Stored data >>
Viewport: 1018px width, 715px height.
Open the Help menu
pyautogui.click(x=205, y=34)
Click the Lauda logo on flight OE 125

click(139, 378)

What you will do >> For this exercise, write out all of the data exactly.

Answer box >>
Viewport: 1018px width, 715px height.
Open the Help menu
pyautogui.click(x=205, y=34)
Click the Lauda logo on flight OE 125

click(139, 378)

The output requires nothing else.